*** Passage for review Section Begins ***

We propose a method of structured deliberation as an intermediate layer in the field of risk assessment. It describes a risk situation in a formal manner by using a diagram method developed by us. It is an enhanced causal diagram that contains items along the causal pathway (or network) from emissions to dispersion to exposure to effects. It is designed to describe also other than causal connections such as values and arguments (Tuomisto, 2004b).

Personal development

I started my research career in the National Public Health Institute, Department of Environmental Health (KTL/YTOS) after graduation from the medical school of the University of Kuopio, 1992. The topic was toxicology of dioxins in rats, especially the effects on feeding regulation, and modulation of effects by two dioxin resistance genes. I also did some work in the field of epidemiology and conducted a large multi-centre dioxin case-control study in the Finnish general population (Tuomisto et al., 2004a;Tuomisto et al., 2004b). However, the thesis dealt with mechanistic toxicology (Tuomisto, 1999).

*** Passage for review Section Ends ***

Task list
a - Summarize the research excerpt in two sentences.
b - List the items along the causal pathway that the diagram in the research excerpt contains.
c - Carry the research excerpt forward from its last sentence.
The data that follows is not needed for any of this work.

*** Source material Section Begins ***

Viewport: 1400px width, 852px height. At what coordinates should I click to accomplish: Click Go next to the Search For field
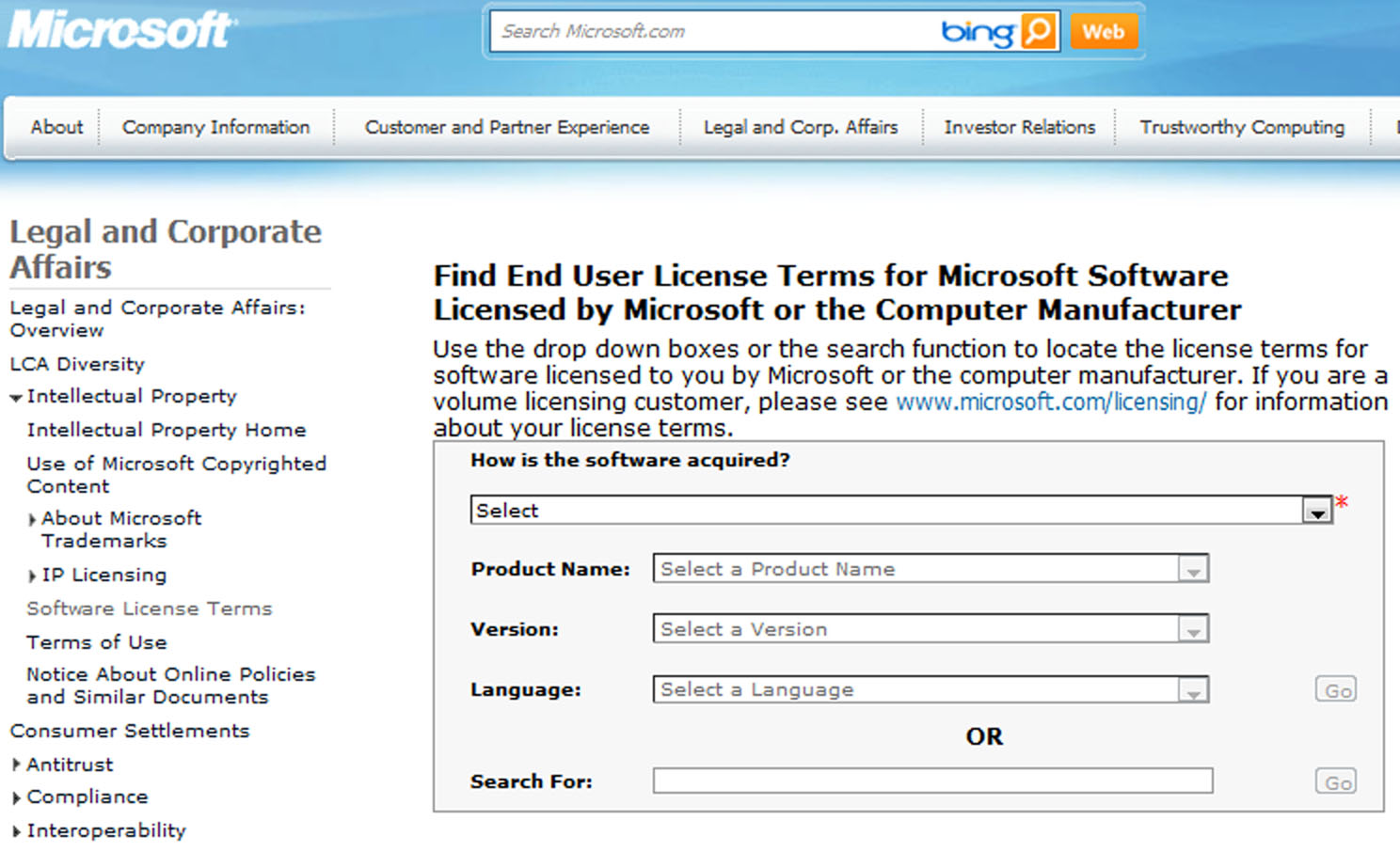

*** Source material Section Ends ***

Per-task answers
a - The research excerpt proposes structured deliberation as an intermediate layer in risk assessment, using an enhanced causal diagram that traces the pathway from emissions to effects and can also describe values and arguments. The writer began a research career in 1992 at the National Public Health Institute's Department of Environmental Health, studying dioxin toxicology in rats and conducting a large dioxin case-control study, with a thesis on mechanistic toxicology.

b -
- emissions
- dispersion
- exposure
- effects

c -
During that time, I became more interested in applied research, especially environmental health risks. The basis of toxicology and epidemiology proved very useful in the search of a post-doc place, which was found from Harvard University, Boston, USA. Harvard Center for Risk Analysis is within the Harvard School of Public Health, and the scope of the centre was optimal regarding my interests. I joined the group of Dr. John S. Evans, who was studying the health risks of air pollution, notably fine particles (PM). Although the field was new to me, I had a strong support from my home institute (KTL/YTOS) where there are active research groups studying PM epidemiology (Prof Juha Pekkanen), toxicology (Doc Raimo Salonen), and exposure (Prof Matti Jantunen).

In Harvard, I studied risk assessment and decision analysis, and participated a risk assessment study on ozone (Levy et al., 2001). However, the main research area was on the costs of scientific uncertainty in decision-making related to abatement strategies of PM (Carrothers et al., 2004). I also made personal contacts with the most prominent PM epidemiologists and toxicologists in the United States.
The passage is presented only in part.